Shop the flea markets at Main Street Vintage & Co. and Treasure Hunt Flea Market.

6-11. Embrace the outdoors in Fort Scott

Besides the history, architecture, and art, Fort Scott offers numerous outdoor recreation opportunities. W.C. Gunn donated his namesake Gunn Park to the city in 1910. The state stocks the park’s Fern Lake with trout from October 15 to April 15. Anglers over age 16 need a fishing license and a trout permit. The park also offers an 18-hole disc golf course, seven shelters, camping sites, playgrounds, and trails for mountain bikes.

Lake Fort Scott offers 360 acres of fishing and boating. Flathead and channel catfish, largemouth and spotted bass await your lures.

Play in the water at Fort Scott Aquatic Center. Facilities include slides, diving boards, and a play area for younger children.

Hit the links at one of the state’s best municipal courses, the 18-hole Woodland Hills Golf Course.

Get dirty at Kansas Rocks Recreation Park. Sixty-five trails on 380 acres await off-roaders, hikers, and mountain bikers. You’ll never need to leave; just camp on-site.

Exploring will bring you to Bourbon Lake and Rock Creek Lake waterfalls.

Stop and smell the lavender at Lavender Patch Farm. They hold special events, including Lavender Fest.

Courtland Hotel Spa, Fort Scott
Get pampered at the Courtland Hotel’s spa.

12. Sit in luxury’s lap at the Courtland Hotel & Spa

Avoid a ho-hum hotel and stay in the Courtland Hotel & Spa. You deserve some pampering. The hotel was built in 1906 for railroad traffic. It originally had only one bathroom, but don’t fear bathroom traffic jams. A remodel added bathrooms for each suite. The first floor’s south side has a common area with a breakfast nook. The rooms are on the second floor, and the staircase is steep. However, owner Frank Adamson will carry up your luggage.

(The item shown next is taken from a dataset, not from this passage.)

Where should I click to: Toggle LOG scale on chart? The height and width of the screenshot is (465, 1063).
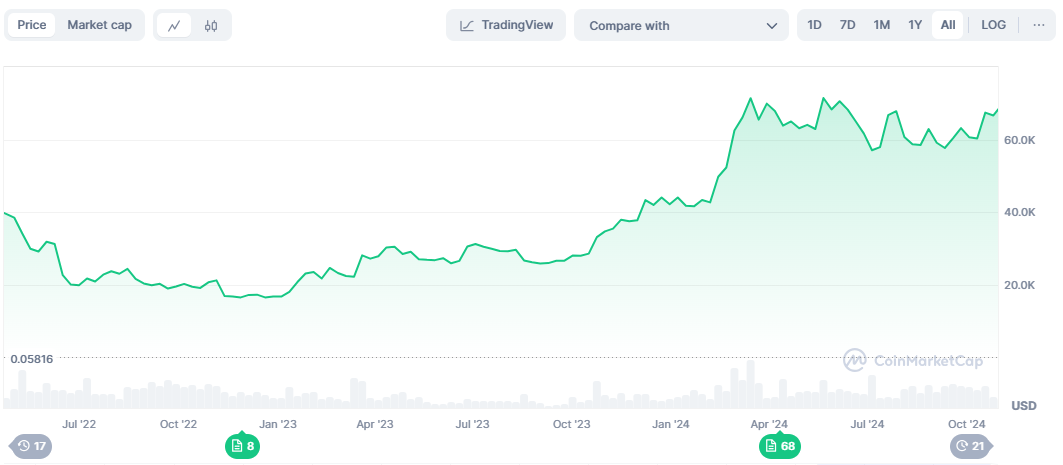994,25
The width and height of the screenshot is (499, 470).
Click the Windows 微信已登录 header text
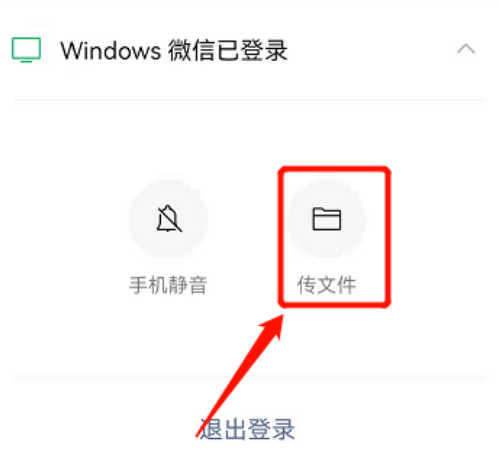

Each boutique hotel room is a different size, but all are welcoming and cozy with flat-screen TVs, individual heat and air conditioning, plus exclusive toiletries. A library and gathering place greet guests at the top of the stairs. The hall retains its original skylights. The natural light is perfect for reading at the table. You’ll want more than just an overnight stay.

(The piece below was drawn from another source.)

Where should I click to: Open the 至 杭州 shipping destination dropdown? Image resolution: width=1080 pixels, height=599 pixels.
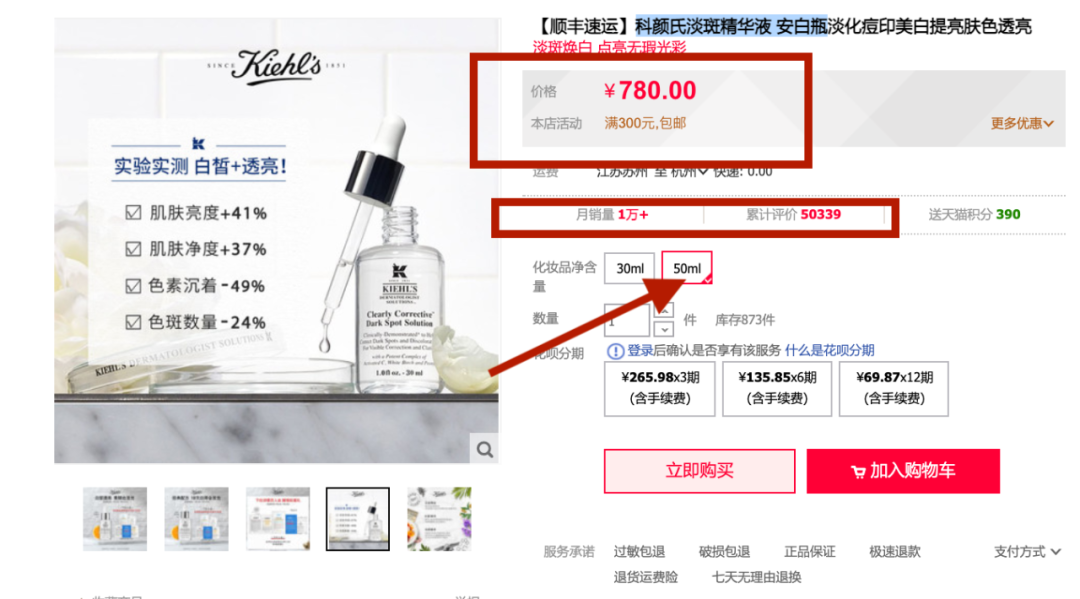coord(681,171)
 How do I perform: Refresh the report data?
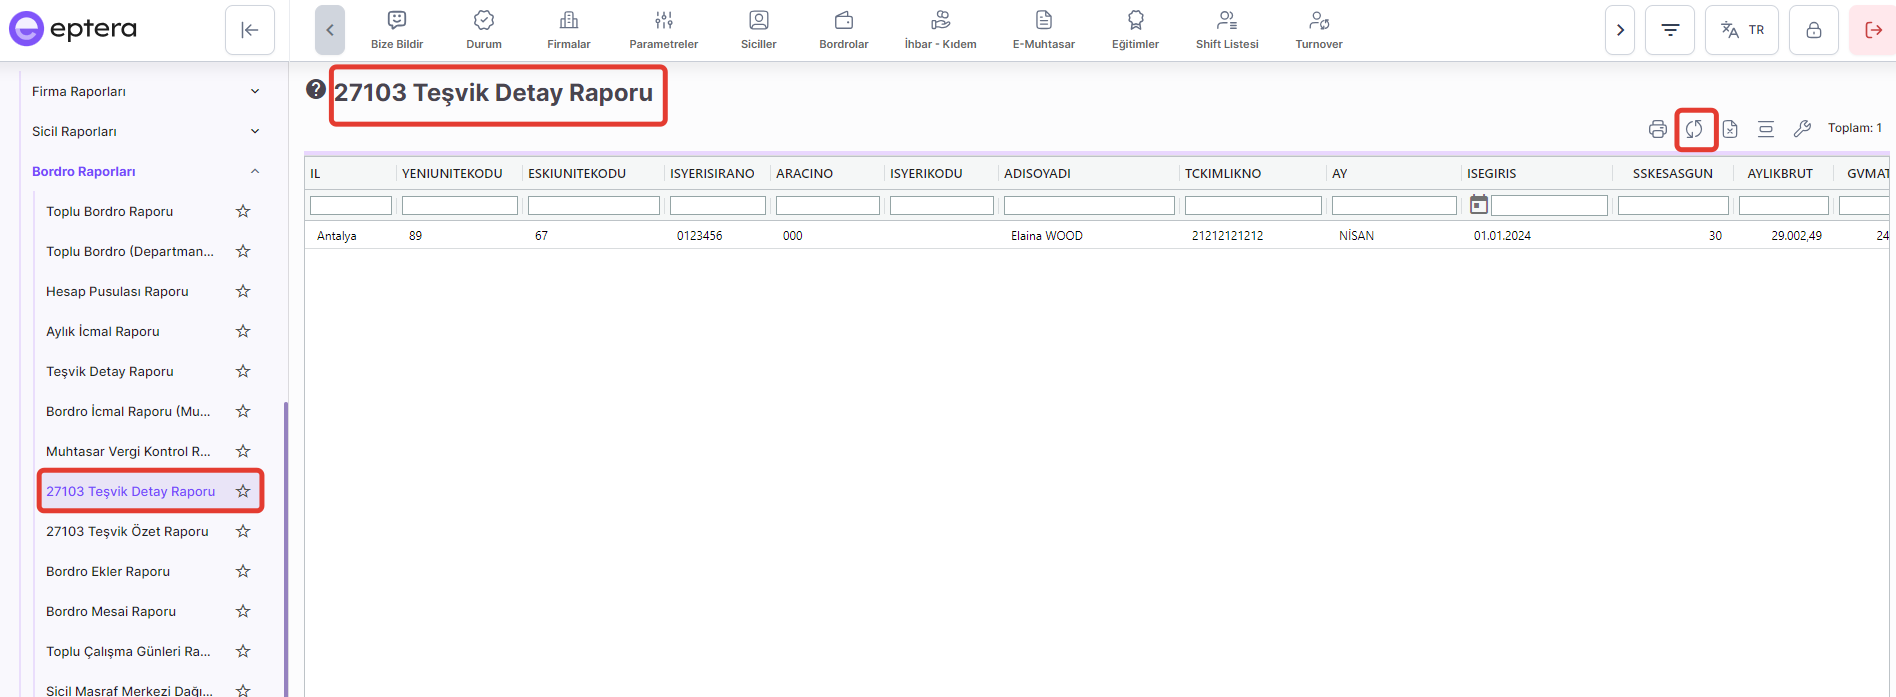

The first floor’s north side is the spa, Cheryl Adamson’s domain. Luxuriate with a manicure, pedicure, facial, waxing, body wrap, or (my favorite) a massage. My aching back felt much better after a session with Sarah, one of the spa’s massage therapists, and she taught me a simple exercise to help me.

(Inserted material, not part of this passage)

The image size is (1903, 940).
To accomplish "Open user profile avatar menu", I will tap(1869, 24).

The hotel is an easy walk to Downtown Fort Scott’s boutique shops and the national historic site.

Laura Ingalls Wilder in Fort Scott

Fort Scott’s post office formerly inhabited the now-vacant lot across from the Courtland. The post office attracted Little House on the Prairie author Laura Ingalls Wilder on August 21, 1894. She posted a letter there during the family’s move from DeSmet, South Dakota, to Mansfield, Missouri.

In 2020, Fort Scott Mayor Jeanie Parker proclaimed that every August 21 would be Laura Ingalls Wilder Day in Fort Scott.

13. Dine in Fort Scott

Fine dining is easy to find in Fort Scott. Sharks don’t swim in Fort Scott except at Sharky’s Pub & Grill. Try the Caribbean marinated pork chop. Drink a bourbon in Bourbon County with your seafood ravioli at Crooner’s Fort Scott. For a casual experience, savor barbecue at Luther’s BBQ and order diner classics at the Nu Grille.

14. Attend the theater in Fort Scott

Liberty Theater is a performance and event venue in a restored movie palace. Look for the murals of dragoons at the fort and Western settlers in Fort Scott. Visit the Fort Cinema for first-run movies.

15. Explore Frontier Military Historic Byway

The Frontier Military Historic Byway ties Fort Scott to Fort Leavenworth, passing through Kansas City and Leavenworth. Candidate Abraham Lincoln visited Leavenworth, Atchison, Doniphan, Troy, and Elwood in 1859.

More to explore

War didn’t end in Kansas until the Battle of Punished Woman’s Fork, the Northern Cheyenne Exodus, and the Last Indian Raid in Kansas. During the Korean War, Jack Weinstein of St. Francis earned the Medal of Honor. Discrimination prevented him from receiving it for 63 years.